Sonntag, 20. November 2016

NERO VENEZIANO (1977)














DIE WIEGE DES TEUFELS
DIE HÖLLE SCHICKT IHREN SOHN (Videotitel)
SCHWARZES VENEDIG (Alternativtitel)

Italien 1977
Regie: Ugo Liberatore
DarstellerInnen: Renato Cestiè, Rena Niehaus, Yorgo Voyagis, José Quaglio, Olga Karlatos, Lorraine De Selle, Angela Covello, Fabio Gamma, Ely Galleani u.a.


Inhalt:
Die Waisenkinder Mark und Christine leben bei ihrer Großmutter in Venedig. Mark ist seit drei Jahren blind und permanent auf fremde Hilfe angewiesen. Seine Schwester Christine, die mit dem Künstler Giorgio liiert ist, kümmert sich nur widerwillig um ihren Bruder. Als die Oma bei einem etwas eigenartigen Brandunfall in der Kirche ums Leben kommt und die Geschwister bei Onkel und Tante in deren Hotel einziehen, häufen sich Marks Visionen. Immer wieder begegnet ihm darin ein unheimlicher dunkel gekleideter Mann, der eines Tages plötzlich real erscheint und im Familienhotel ein Zimmer bezieht. Marks Bedenken und Ängsten schenkt niemand Glauben.
Welche Bedrohung geht von dem mysteriösen Fremden aus und was plant dieser Mann?
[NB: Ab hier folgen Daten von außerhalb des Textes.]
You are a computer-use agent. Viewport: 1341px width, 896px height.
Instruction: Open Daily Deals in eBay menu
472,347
Marc verzweifelt, Christine genervt


Der böse fremde Mann


Die Lagunenstadt Venedig verströmt, besonders wenn der Nebel um die maroden Hausfassaden und Brücken zieht, immer eine ästhetische Morbidität.
Auch Regisseur Ugo Liberatore ließ es sich nicht nehmen, seinen Horrorfilm in dieser Umgebung zu drehen.
Dennoch wurde mit der etwas wirren Geschichte und den unfreiwillig komischen Charakteren ein etwas anderer Weg eingeschlagen als beispielsweise bei einem Wenn die Gondeln Trauer tragen.
Mark (Renato Cestiè) und Christine (Rena Niehaus) sind wirklich ein lustiges Gespann.

Christine zu Mark: "Giorgio hat gerade gesagt, dass er zu tun hat. Bist du außer blind auch noch schwerhörig?"
Christine zur Großmutter, die sie auf ihre Unpünktlichkeit anspricht: "Du hast leicht reden. Du musst ja auch nicht den Blindenhund spielen von morgens bis abends."
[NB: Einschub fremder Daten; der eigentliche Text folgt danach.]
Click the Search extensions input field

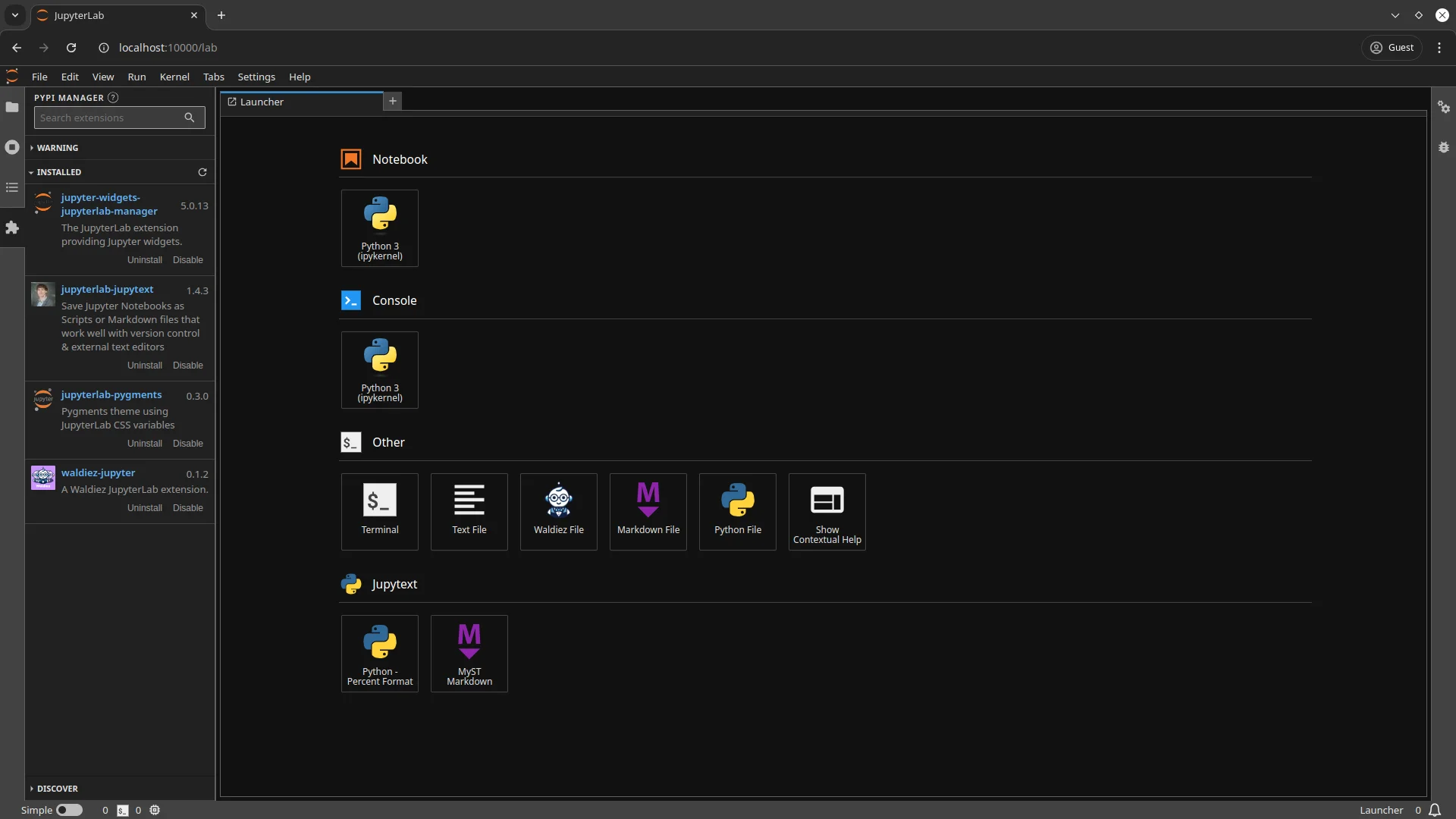[x=110, y=118]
Am Anfang habe ich mich noch gefragt, ob die deutsche Synchro einfach so asozial wirkt oder ob die Rolle von Christine als zickende Schreckschraube tatsächlich so derb angelegt ist.
Ich gehe nun in der Tat davon aus, dass Letzteres zutrifft.
Fakt ist: der arme blinde Junge wird von Anfang bis zum Ende nur schwach angeredet, belächelt und beleidigt.
Nicht nur, dass er permanent von Christine und anderen Spott und Hohn ertragen muss. Er leidet auch noch unter schrecklichen Visionen, wofür er sich ebenfalls Einiges anhören muss.
Zudem rempelt er wiederholt lautstark gegen irgendwelche Gegenstände und muss in plötzlich aus dem Wasserhahn auftauchende Regenwürmer und anderes ekliges Zeug greifen. Nein, der Junge hat es wahrlich nicht leicht.
Spätestens im ersten Drittel des Films, als Mark von den anderen unbeobachtet in der Kirche gegen eine Kerze poltert, die daraufhin das Kleid der Großmutter entzündet, wird es merkwürdig.
Das Gewand der Oma geht in Sekunden in Flammen auf, als wäre es zuvor mit Brandbeschleuniger übergossen worden.

Wem das nicht skurril genug ist, der darf sich über die (laut ihrem Liebhaber frigide) Jungfrau Christine freuen, die nach dem Tod von Tante und Onkel im geerbten Hotel ein Bordell eröffnet.
Dies wird allerdings von niemandem kommentiert, geschweige denn problematisiert. Man sieht nur, dass sie plötzlich ständig von "Freundinnen" umgeben ist und erfährt in lapidaren Nebensätzen, dass diese als Prostituierte für sie arbeiten.
Ihr Geschäft wird mit einer Selbstverständlichkeit dargestellt als hätte sie eine Pizzeria eröffnet.
Ihren Freund Giorgio scheint Christines Betätigung als Puffmutter nicht zu kümmern. Wenigstens hat er so die Möglichkeit, sich ab und zu eine der Angestellten seiner Frau "auszuleihen". Mal so für zwischendurch, ganz nebenbei.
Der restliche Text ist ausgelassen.